Skip every picture. Print each line from the one containing "Task: Click the Wikipedia logo" through the end of the records below, word for word.

START Data extract

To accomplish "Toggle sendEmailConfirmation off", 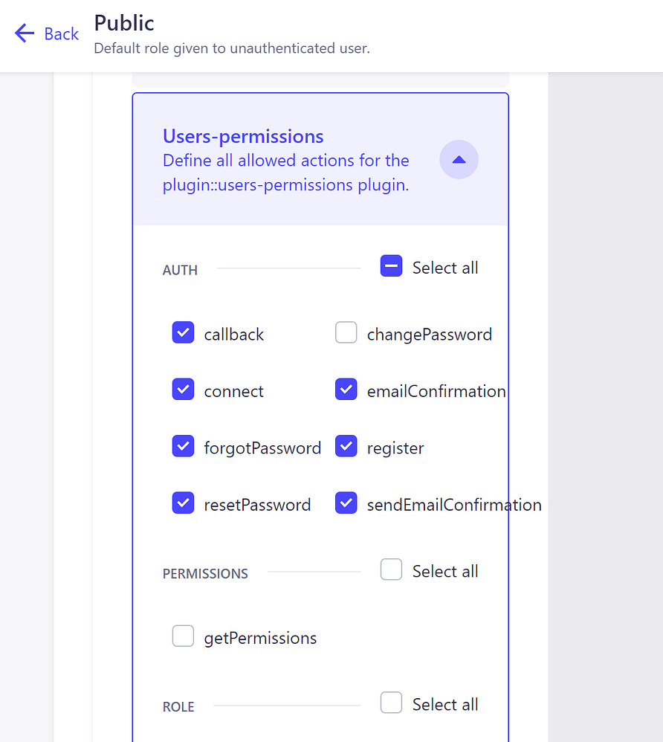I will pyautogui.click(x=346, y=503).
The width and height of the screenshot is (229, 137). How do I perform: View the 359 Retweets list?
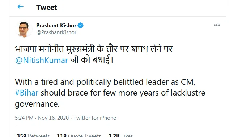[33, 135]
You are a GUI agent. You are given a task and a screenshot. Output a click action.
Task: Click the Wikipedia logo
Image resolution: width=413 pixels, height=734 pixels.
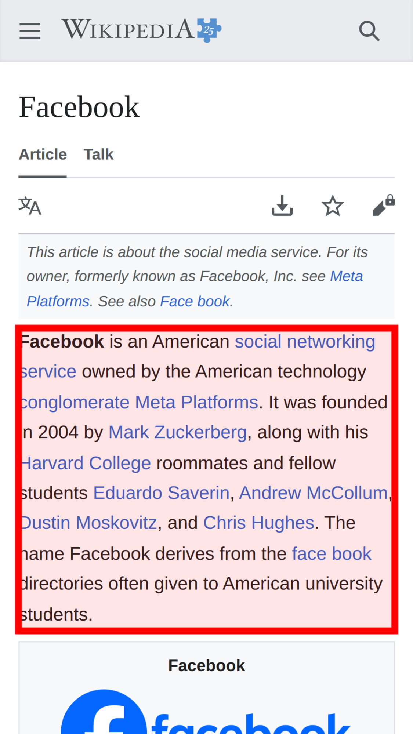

END Data extract

→ Solution to this exercise
Task: Click the Wikipedia logo
Image resolution: width=413 pixels, height=734 pixels.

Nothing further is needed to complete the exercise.